Social protection ‘lifeline’ during COVID depends on where you live |

Offering new data on how social assistance spending has cushioned the unprecedented economic shock unleashed by the pandemic, the United Nations Development Fund (UNDP) Poverty alleviation evaluation, found that in the 41 countries for which data was available, about 12 million people were prevented from falling below the poverty line, out of 15 million at risk.

Rich countries are doing better

While the overall mitigation impact was strong, the study also found that it was largely confined to high and upper-middle income states.

Rich countries spent up to 212 times more per capita than poor countries on social assistance.

UNDP administrator Achim Steiner pointed out that their ability to spend more on social protection measures “played a vital role in preventing people from falling into poverty”.

For low-middle-income countries, the report showed that social assistance spending was insufficient to avert a surge of newly poor people, and in low-income countries it was unable to prevent any loss of income.

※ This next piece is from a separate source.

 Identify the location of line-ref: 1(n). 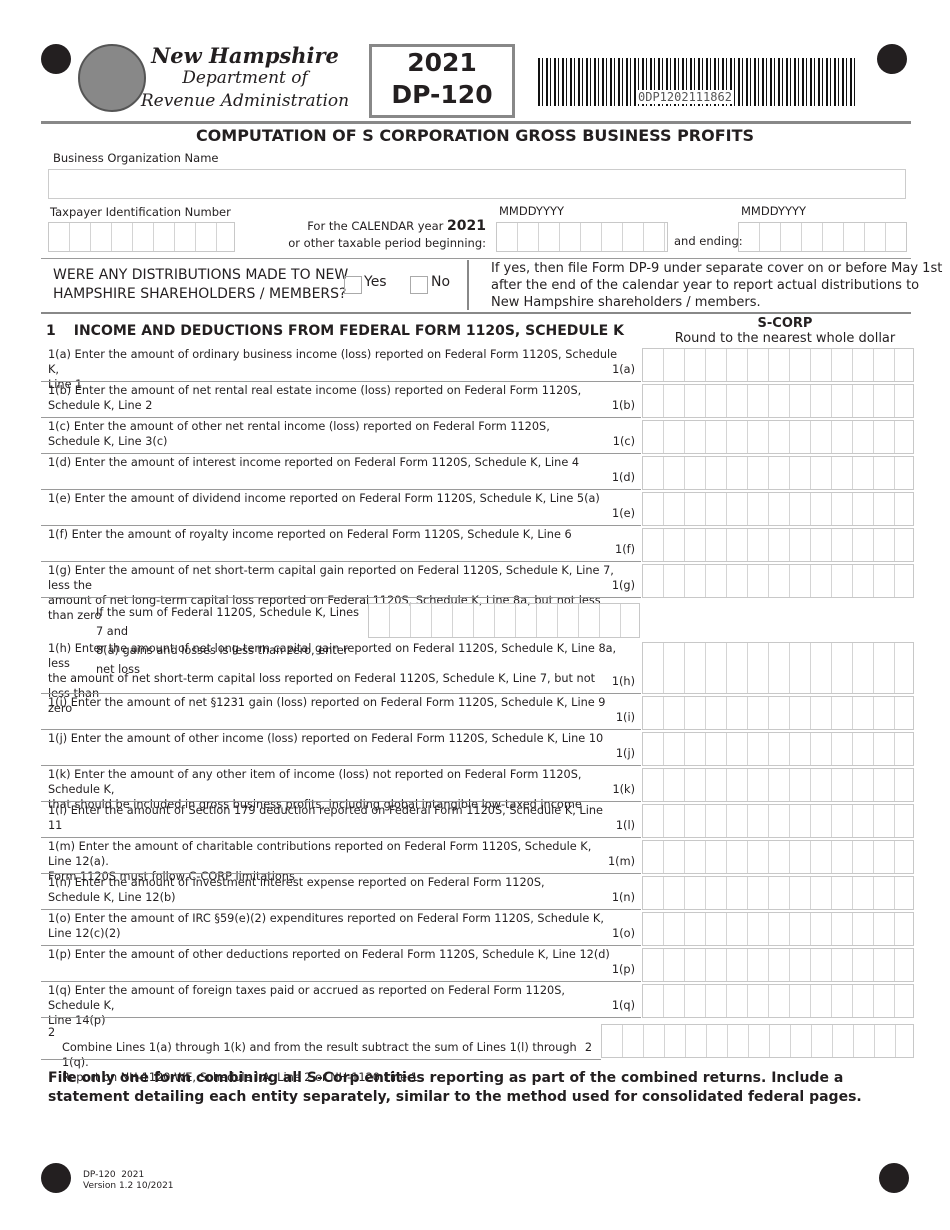
(623, 898).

“That lifeline depends on where you live,” observed the UNDP chief. “The challenge now is to expand the fiscal space to allow all countries to implement and sustain social assistance spending measures, which has proven to be a very cost-effective and effective way to prevent people from falling into poverty”.

Massive differences

The authors estimated that between 117 million and 168 million people became poor during the pandemic.

Although $2.9 trillion was invested in social protection policies globally, only $379 billion was spent by developing countries.

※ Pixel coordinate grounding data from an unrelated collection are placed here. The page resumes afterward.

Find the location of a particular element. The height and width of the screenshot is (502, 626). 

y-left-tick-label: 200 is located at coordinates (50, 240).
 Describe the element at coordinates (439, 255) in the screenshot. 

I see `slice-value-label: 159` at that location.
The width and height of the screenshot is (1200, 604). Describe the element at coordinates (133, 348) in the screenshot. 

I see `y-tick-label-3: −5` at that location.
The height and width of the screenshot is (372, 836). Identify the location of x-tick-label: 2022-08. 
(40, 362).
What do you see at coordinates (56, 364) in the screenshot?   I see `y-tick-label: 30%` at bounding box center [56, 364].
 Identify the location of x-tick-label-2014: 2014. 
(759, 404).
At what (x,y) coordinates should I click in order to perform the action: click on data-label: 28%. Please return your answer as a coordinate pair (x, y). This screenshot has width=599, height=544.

Meanwhile, on average, high-income countries allocated $847 per capita to social protection measures, including assistance and insurance, while their low- and middle-income counterparts spent an average of just $124. per inhabitant.

At the same time, total social protection per capita in low-income countries alone was only $4.

“Two-Way Takeover”

“The report provides some thoughts on the impact of the pandemic on poor and vulnerable households in developing countries, but also on the importance of policy choices to mitigate the increase in poverty,” said the economist in UNDP chief, George Gray Molina.

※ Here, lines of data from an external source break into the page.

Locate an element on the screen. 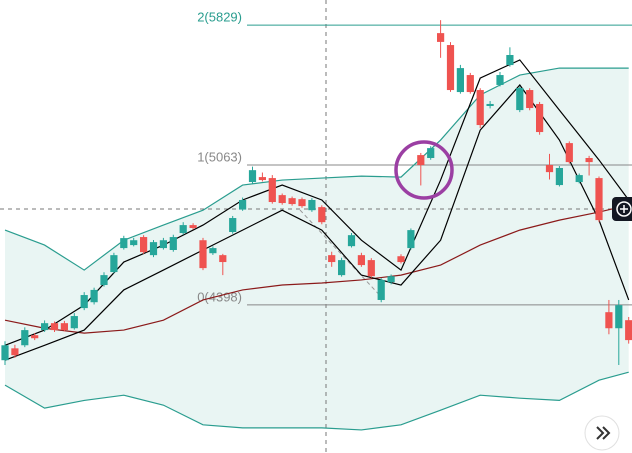 This screenshot has height=453, width=632. fib-level-label: 2(5829) is located at coordinates (220, 18).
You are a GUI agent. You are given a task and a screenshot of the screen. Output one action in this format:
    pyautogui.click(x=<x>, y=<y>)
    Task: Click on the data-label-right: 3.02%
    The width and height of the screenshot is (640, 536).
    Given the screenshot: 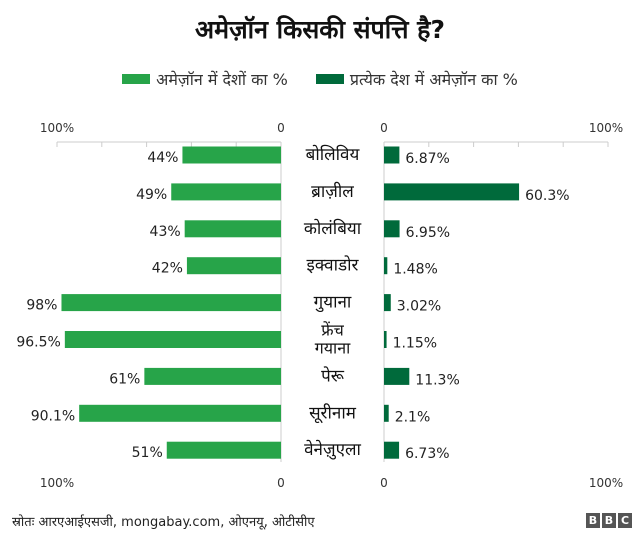 What is the action you would take?
    pyautogui.click(x=419, y=307)
    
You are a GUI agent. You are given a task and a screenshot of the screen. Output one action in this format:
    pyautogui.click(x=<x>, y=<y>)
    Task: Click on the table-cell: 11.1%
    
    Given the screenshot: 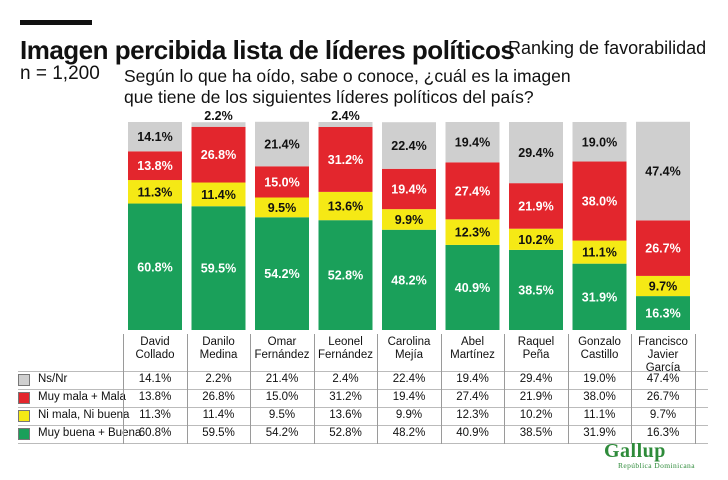 What is the action you would take?
    pyautogui.click(x=600, y=415)
    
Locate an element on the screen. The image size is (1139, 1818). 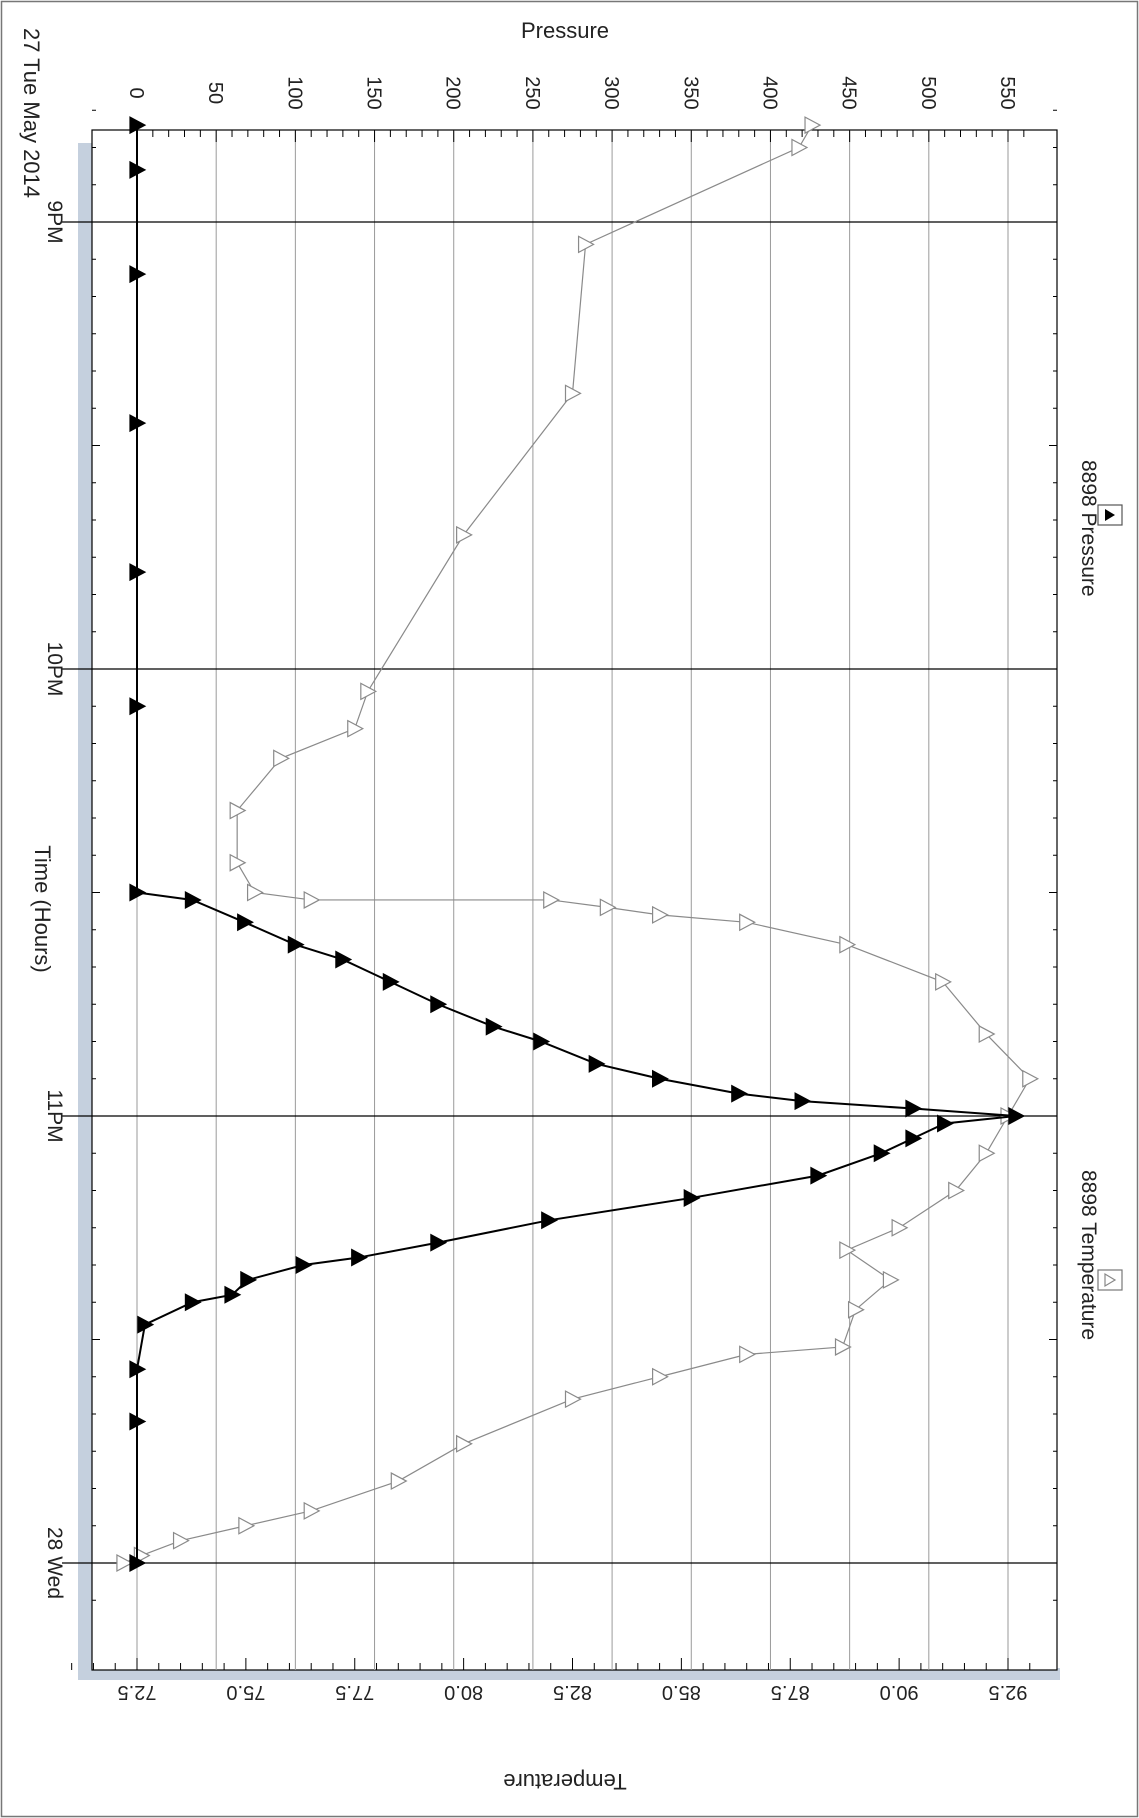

He believed that if applied to all poor and vulnerable households in the developing world, a temporary basic income – championed by the UNDP – could have prevented the number of new extreme poor on a global scale.

The study’s projections showed that this could have been achieved by spending just 0.5% of developing countries’ gross domestic product (GDP), spread over six months, on measures related to income support.

“The bottom line, however, is that powerful social assistance programs were beyond the reach of low-income countries, paving the way for a two-track recovery from the pandemic,” the UNDP official said.